* _HOW TO COMPLETE THIS TASK_
The line containing "Image resolution: width=735", plus every line that follows it to the end of the listing below, is what you transcribe exactly; omit all pictures.

* _RECORDED INFORMATION_

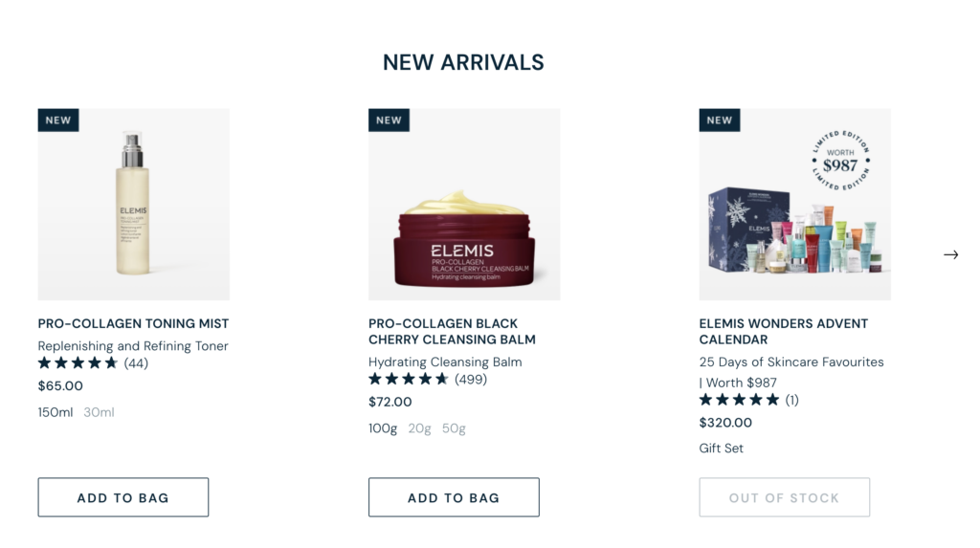Image resolution: width=980 pixels, height=548 pixels.
Task: Click the Out of Stock button
Action: click(x=785, y=497)
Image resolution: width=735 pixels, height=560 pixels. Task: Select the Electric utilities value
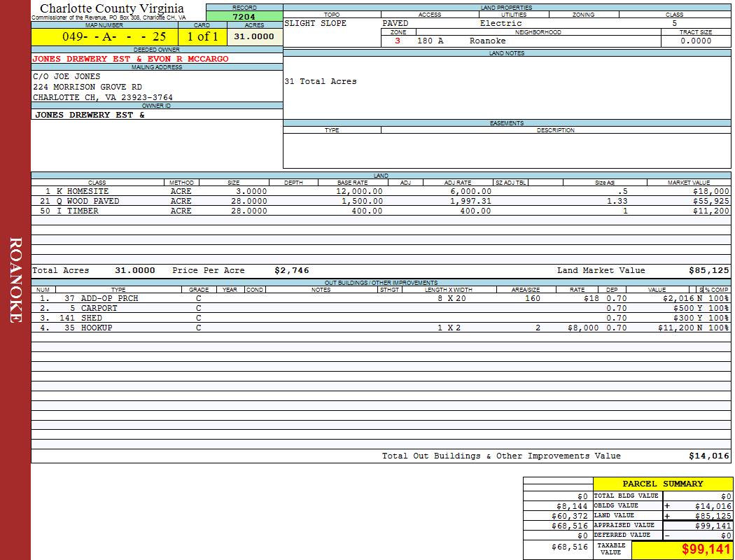point(501,23)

* _WRITTEN ANSWER_
Image resolution: width=735 pixels, height=560 pixels. Task: Select the Electric utilities value
point(501,23)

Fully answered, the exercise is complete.